【ひのみやぐら】可燃物管理は4Sの徹底で
火災による労働災害が多発しているとして、福井労働基準監督署、水戸労基署では、事業場に注意を呼びかけている(参考記事=【ズームアップ】事業場の火災増加で点検要請 福井労基署――発生要因をチェックリストに 水戸労基署――原子力施設へ管理強化求める)。福井労基署では溶接作業や同作業で発生した火花にガスが燃え移るなどの労働災害が起きており、火災発生時の連絡体制の整備や引火性の物の周りでの火気取扱いなどについて確認するよう求めた。火災は一度に複数人が被災するおそれがある災害。一昨年、従業員6人が亡くなった新潟県の菓子メーカーの火災はいまだ記憶に新しい。
火災に気をつけなければならないのは、火気や暖房の取り扱いが増える冬季だが、春も引き続き警戒が必要な季節だ。春は乾燥が続くうえに、1年の中でも風が強い時季である。乾燥により着火しやすくなり、強風で燃え広がる。火災が起きやすい条件が重なっているというわけだ。
火が燃えるには酸素、可燃物、点火源の3つの要素が挙げられる。とくに可燃物、点火源については、きちんと管理のうえ職場の防火対策を図りたい。

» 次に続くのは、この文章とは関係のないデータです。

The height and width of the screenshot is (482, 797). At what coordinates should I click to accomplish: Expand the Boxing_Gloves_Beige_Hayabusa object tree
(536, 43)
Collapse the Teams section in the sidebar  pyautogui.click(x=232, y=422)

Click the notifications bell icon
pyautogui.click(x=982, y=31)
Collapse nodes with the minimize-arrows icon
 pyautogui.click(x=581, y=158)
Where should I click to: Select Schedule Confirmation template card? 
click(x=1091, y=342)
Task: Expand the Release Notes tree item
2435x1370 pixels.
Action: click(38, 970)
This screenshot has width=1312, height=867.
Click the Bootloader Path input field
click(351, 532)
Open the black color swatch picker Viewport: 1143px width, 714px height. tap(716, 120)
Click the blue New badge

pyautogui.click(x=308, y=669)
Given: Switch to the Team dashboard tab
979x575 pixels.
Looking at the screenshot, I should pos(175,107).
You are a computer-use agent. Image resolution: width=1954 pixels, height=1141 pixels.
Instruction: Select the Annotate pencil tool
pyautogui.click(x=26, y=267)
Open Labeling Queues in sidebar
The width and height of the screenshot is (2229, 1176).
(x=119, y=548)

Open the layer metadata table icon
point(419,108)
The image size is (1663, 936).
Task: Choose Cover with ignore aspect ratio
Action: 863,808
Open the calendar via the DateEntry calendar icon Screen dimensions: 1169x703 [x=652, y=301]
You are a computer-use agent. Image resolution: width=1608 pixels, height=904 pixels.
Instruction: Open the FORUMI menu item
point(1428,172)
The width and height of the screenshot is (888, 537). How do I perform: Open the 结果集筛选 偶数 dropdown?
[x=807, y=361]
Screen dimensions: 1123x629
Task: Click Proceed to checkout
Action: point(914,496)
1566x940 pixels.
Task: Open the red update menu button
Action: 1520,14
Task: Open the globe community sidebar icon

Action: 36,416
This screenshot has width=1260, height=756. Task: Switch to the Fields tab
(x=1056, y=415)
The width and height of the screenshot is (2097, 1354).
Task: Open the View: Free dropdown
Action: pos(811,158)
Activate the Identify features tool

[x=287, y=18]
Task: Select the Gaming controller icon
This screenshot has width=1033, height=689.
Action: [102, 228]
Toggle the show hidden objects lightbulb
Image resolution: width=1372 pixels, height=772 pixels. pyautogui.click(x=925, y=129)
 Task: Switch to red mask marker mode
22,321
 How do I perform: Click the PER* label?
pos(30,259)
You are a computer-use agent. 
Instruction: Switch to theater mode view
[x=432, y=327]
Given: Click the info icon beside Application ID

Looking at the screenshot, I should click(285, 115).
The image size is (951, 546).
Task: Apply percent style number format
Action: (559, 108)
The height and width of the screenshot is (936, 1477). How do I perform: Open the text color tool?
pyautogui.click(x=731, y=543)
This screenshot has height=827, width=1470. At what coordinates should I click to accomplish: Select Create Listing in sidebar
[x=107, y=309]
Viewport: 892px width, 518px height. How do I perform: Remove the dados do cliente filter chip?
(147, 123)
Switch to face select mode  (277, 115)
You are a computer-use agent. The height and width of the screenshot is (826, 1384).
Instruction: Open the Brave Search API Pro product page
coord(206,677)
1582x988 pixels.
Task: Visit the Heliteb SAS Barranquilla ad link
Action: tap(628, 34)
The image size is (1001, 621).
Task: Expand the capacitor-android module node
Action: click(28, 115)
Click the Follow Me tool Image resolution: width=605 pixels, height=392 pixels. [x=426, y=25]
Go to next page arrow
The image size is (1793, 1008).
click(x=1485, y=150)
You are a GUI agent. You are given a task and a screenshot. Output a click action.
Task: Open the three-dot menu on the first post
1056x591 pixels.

可燃物の適正な管理を行うには、4Sの徹底が重要といえる。「油の染み付いた布など不要な物はすぐに廃棄する」「粉じん、切粉など燃えやすいゴミはこまめに清掃する」を励行するようにしたい。整理、整頓、清掃、清潔に配慮するだけでも、十分な効果が期待できる。また、燃えやすいガソリン、灯油などの燃料や有機溶剤などは使用・保管時などのルールを定め、厳守するようにしなければならない。
点火源もしっかりとした管理が必要だ。溶接機・溶断機、ストーブ、コンロ、静電気などが火元に挙げられよう。一例を挙げると「溶接・溶断時は周囲の可燃物を除去する。除去できない場合、不燃性のシートを掛け、火花受けを設ける」「ストーブ、コンロ、給湯器などの近くに有機溶剤などの揮発性のものを置かない」「静電気火花の発生を防ぐために、接地、帯電防止用品を使用する」などの対策が考えられる。
ズームアップでは、福井労基署作成の「火災対策の自主点検表」を紹介している。同表と併せ、燃焼の原因となる可燃物、点火源についてもしっかりと管理する必要がある。